From: Rafael Aquini <aquini@redhat.com>
To: Qian Cai <cai@lca.pw>
Cc: Linus Torvalds <torvalds@linux-foundation.org>,
Linux Memory Management List <linux-mm@kvack.org>,
LKML <linux-kernel@vger.kernel.org>,
mgorman <mgorman@techsingularity.net>,
Andrew Morton <akpm@linux-foundation.org>,
Michal Hocko <mhocko@suse.com>, Vlastimil Babka <vbabka@suse.cz>
Subject: Re: [PATCH] mm, numa: fix bad pmd by atomically check for pmd_trans_huge when marking page tables prot_numa
Date: Mon, 9 Mar 2020 11:05:31 -0400 [thread overview]
Message-ID: <20200309150531.GD25642@optiplex-lnx> (raw)

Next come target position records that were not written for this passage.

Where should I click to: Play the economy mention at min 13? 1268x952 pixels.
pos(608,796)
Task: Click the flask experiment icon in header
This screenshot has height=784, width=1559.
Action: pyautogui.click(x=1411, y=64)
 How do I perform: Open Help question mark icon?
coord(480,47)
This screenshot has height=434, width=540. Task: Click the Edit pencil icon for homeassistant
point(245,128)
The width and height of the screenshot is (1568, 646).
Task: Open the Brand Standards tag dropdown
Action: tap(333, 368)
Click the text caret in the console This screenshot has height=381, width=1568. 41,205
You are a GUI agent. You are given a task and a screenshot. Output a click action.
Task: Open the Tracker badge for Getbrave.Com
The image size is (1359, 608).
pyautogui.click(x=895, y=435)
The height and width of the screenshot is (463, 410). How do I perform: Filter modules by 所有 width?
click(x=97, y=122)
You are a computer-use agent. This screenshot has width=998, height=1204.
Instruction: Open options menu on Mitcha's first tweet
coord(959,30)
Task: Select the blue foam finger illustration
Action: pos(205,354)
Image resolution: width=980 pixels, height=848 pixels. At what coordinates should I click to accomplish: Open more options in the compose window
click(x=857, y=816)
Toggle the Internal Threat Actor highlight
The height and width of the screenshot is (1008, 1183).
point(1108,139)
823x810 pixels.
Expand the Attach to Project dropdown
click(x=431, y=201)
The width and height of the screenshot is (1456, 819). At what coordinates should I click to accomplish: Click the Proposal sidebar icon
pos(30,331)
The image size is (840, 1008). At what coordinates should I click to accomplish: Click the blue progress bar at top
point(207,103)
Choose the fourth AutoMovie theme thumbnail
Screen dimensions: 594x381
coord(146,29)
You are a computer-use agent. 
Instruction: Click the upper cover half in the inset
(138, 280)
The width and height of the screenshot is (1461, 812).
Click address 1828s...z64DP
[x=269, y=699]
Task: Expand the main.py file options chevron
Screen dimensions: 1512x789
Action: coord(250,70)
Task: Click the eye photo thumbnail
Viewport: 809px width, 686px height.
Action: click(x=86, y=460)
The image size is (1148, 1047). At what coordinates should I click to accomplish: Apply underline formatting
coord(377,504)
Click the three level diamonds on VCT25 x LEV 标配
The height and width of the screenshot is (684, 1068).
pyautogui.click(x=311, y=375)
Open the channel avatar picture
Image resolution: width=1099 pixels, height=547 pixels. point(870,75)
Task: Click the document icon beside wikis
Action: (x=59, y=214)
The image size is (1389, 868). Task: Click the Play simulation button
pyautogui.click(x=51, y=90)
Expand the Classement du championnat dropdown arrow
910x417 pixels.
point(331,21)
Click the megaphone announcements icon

In-Reply-To: <C5CED45A-FFDA-46C7-A116-284431CF5940@lca.pw>
On Sun, Mar 08, 2020 at 11:27:22PM -0400, Qian Cai wrote:
>
>
> > On Mar 8, 2020, at 7:14 PM, Rafael Aquini <aquini@redhat.com> wrote:
> >
> > On Sat, Mar 07, 2020 at 10:20:20PM -0500, Qian Cai wrote:
> >> Not sure if it is really worth hurrying this into -rc5 now given...
> >>
> >>> On Mar 6, 2020, at 10:05 PM, Rafael Aquini <aquini@redhat.com> wrote:
> >>>>
> >>>> After reverted this patch, it is no longer possible to reproduce a bug under memory pressure
> >>>> with swapping on linux-next 20200306,
> >>>>
> >>>
> >>> Would you mind sharing your .config ? Also it would be nice to know your
> >>> system and workload details so I can try to reproduce.
> >>
> >> LTP oom02 in a tight loop,
> >>
> >> # i=0; while :; echo $((i++)); ./oom02; sleep 10; done
> >>
> >> HPE ProLiant DL385 Gen10
> >> AMD EPYC 7601 32-Core Processor
> >> 65536 MB memory, 400 GB disk space
> >>
> >> Processors 128
> >> Cores 64
> >> Sockets 2
> >>
> >> linux-next 20200306
> >>
> >
> > Thx! what about your .config?
>
> https://raw.githubusercontent.com/cailca/linux-mm/master/x86.config
>
> My theory is this race,
>
> From 73d4e8dad6cb248970bade5049cc072cd9090d0f Mon Sep 17 00:00:00 2001
> From: Qian Cai <cai@lca.pw>
> Date: Sun, 8 Mar 2020 17:37:51 -0400
> Subject: [PATCH] mm/mprotect: fix a race in change_pmd_range()
>
> The recent commit increased the race window between,
>
> CPU0:
> task_numa_work()
> change_prot_numa()
> change_protection()
> change_protection_range()
> change_pmd_range()
> pmd_none_or_clear_bad_unless_trans_huge(pmd) <-- PMD is NULL.
> goto next;
> CPU1:
> do_huge_pmd_anonymous_page()
> __do_huge_pmd_anonymous_page()
> PMD is transhuge.
>
> where it will not calling __split_huge_pmd() properly and trigger a
> crash later on,
>
> kernel BUG at include/linux/page-flags.h:317!
>
> end_swap_bio_write()
> SetPageError(page)
> VM_BUG_ON_PAGE(1 && PageCompound(page))
>
> Fix it by using a similar check in pmd_trans_unstable().
>
> Fixes: 8b272b3cbbb5 ("mm, numa: fix bad pmd by atomically check for pmd_trans_huge when marking page tables prot_numa")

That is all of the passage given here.